** Data for the task follows **

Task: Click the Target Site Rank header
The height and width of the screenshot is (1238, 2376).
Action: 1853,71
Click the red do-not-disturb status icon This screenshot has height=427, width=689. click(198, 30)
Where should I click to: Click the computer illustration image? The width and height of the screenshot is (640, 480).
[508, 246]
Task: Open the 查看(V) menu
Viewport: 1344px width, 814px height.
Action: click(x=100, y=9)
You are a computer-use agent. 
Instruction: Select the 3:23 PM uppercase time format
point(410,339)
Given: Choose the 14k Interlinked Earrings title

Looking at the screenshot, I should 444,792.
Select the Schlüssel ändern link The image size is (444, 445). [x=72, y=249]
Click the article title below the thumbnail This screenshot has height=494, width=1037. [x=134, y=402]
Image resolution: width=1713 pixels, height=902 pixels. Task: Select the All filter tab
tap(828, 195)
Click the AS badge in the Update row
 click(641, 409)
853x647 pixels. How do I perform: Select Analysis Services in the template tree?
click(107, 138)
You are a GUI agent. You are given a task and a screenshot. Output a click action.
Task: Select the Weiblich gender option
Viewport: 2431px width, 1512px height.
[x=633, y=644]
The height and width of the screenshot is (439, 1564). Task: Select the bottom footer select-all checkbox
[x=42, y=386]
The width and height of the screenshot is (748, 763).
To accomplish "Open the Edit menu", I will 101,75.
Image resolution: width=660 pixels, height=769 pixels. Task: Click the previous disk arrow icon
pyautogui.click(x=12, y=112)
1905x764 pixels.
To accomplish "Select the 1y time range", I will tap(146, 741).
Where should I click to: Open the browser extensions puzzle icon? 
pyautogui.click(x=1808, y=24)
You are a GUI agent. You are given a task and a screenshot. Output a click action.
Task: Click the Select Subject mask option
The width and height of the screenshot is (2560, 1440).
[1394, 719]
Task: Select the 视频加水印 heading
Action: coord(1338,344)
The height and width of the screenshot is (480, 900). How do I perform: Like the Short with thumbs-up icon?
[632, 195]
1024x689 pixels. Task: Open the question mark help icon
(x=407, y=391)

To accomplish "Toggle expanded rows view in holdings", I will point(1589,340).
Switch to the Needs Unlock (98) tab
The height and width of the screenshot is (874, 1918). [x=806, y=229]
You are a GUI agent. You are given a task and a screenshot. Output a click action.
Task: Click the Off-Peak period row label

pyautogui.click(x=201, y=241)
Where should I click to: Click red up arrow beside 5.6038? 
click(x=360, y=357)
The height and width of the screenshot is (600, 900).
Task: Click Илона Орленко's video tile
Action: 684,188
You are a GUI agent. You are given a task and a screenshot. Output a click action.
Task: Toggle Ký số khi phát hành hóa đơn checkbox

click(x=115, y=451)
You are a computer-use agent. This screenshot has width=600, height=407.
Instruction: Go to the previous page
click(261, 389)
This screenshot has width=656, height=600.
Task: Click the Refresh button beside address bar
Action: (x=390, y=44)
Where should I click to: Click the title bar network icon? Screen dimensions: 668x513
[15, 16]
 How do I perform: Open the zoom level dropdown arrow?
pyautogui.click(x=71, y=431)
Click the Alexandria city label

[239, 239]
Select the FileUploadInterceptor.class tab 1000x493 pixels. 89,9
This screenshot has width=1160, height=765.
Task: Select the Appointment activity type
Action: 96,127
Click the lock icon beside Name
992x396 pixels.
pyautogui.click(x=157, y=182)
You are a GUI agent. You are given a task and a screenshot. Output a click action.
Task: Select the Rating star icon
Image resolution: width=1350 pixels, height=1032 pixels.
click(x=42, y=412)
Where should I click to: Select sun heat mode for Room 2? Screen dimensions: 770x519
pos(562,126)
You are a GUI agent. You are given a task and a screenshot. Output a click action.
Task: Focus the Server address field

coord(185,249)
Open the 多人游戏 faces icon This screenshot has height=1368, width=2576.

** End of Data for the task **

Every entry should be retyped exactly as it appears.

Task: Click the Target Site Rank header
The height and width of the screenshot is (1238, 2376).
Action: 1853,71
Click the red do-not-disturb status icon This screenshot has height=427, width=689. click(198, 30)
Where should I click to: Click the computer illustration image? The width and height of the screenshot is (640, 480).
[508, 246]
Task: Open the 查看(V) menu
Viewport: 1344px width, 814px height.
Action: click(x=100, y=9)
You are a computer-use agent. 
Instruction: Select the 3:23 PM uppercase time format
point(410,339)
Given: Choose the 14k Interlinked Earrings title

Looking at the screenshot, I should 444,792.
Select the Schlüssel ändern link The image size is (444, 445). [x=72, y=249]
Click the article title below the thumbnail This screenshot has height=494, width=1037. [x=134, y=402]
Image resolution: width=1713 pixels, height=902 pixels. Task: Select the All filter tab
tap(828, 195)
Click the AS badge in the Update row
 click(641, 409)
853x647 pixels. How do I perform: Select Analysis Services in the template tree?
click(107, 138)
You are a GUI agent. You are given a task and a screenshot. Output a click action.
Task: Select the Weiblich gender option
Viewport: 2431px width, 1512px height.
[x=633, y=644]
The height and width of the screenshot is (439, 1564). Task: Select the bottom footer select-all checkbox
[x=42, y=386]
The width and height of the screenshot is (748, 763).
To accomplish "Open the Edit menu", I will 101,75.
Image resolution: width=660 pixels, height=769 pixels. Task: Click the previous disk arrow icon
pyautogui.click(x=12, y=112)
1905x764 pixels.
To accomplish "Select the 1y time range", I will tap(146, 741).
Where should I click to: Open the browser extensions puzzle icon? 
pyautogui.click(x=1808, y=24)
You are a GUI agent. You are given a task and a screenshot. Output a click action.
Task: Click the Select Subject mask option
The width and height of the screenshot is (2560, 1440).
[1394, 719]
Task: Select the 视频加水印 heading
Action: coord(1338,344)
The height and width of the screenshot is (480, 900). How do I perform: Like the Short with thumbs-up icon?
[632, 195]
1024x689 pixels. Task: Open the question mark help icon
(x=407, y=391)

To accomplish "Toggle expanded rows view in holdings", I will point(1589,340).
Switch to the Needs Unlock (98) tab
The height and width of the screenshot is (874, 1918). [x=806, y=229]
You are a GUI agent. You are given a task and a screenshot. Output a click action.
Task: Click the Off-Peak period row label

pyautogui.click(x=201, y=241)
Where should I click to: Click red up arrow beside 5.6038? 
click(x=360, y=357)
The height and width of the screenshot is (600, 900).
Task: Click Илона Орленко's video tile
Action: 684,188
You are a GUI agent. You are given a task and a screenshot. Output a click action.
Task: Toggle Ký số khi phát hành hóa đơn checkbox

click(x=115, y=451)
You are a computer-use agent. This screenshot has width=600, height=407.
Instruction: Go to the previous page
click(261, 389)
This screenshot has width=656, height=600.
Task: Click the Refresh button beside address bar
Action: (x=390, y=44)
Where should I click to: Click the title bar network icon? Screen dimensions: 668x513
[15, 16]
 How do I perform: Open the zoom level dropdown arrow?
pyautogui.click(x=71, y=431)
Click the Alexandria city label

[239, 239]
Select the FileUploadInterceptor.class tab 1000x493 pixels. 89,9
This screenshot has width=1160, height=765.
Task: Select the Appointment activity type
Action: 96,127
Click the lock icon beside Name
992x396 pixels.
pyautogui.click(x=157, y=182)
You are a GUI agent. You are given a task and a screenshot. Output a click action.
Task: Select the Rating star icon
Image resolution: width=1350 pixels, height=1032 pixels.
click(x=42, y=412)
Where should I click to: Select sun heat mode for Room 2? Screen dimensions: 770x519
pos(562,126)
You are a GUI agent. You are given a task and a screenshot. Output a click action.
Task: Focus the Server address field

coord(185,249)
Open the 多人游戏 faces icon This screenshot has height=1368, width=2576.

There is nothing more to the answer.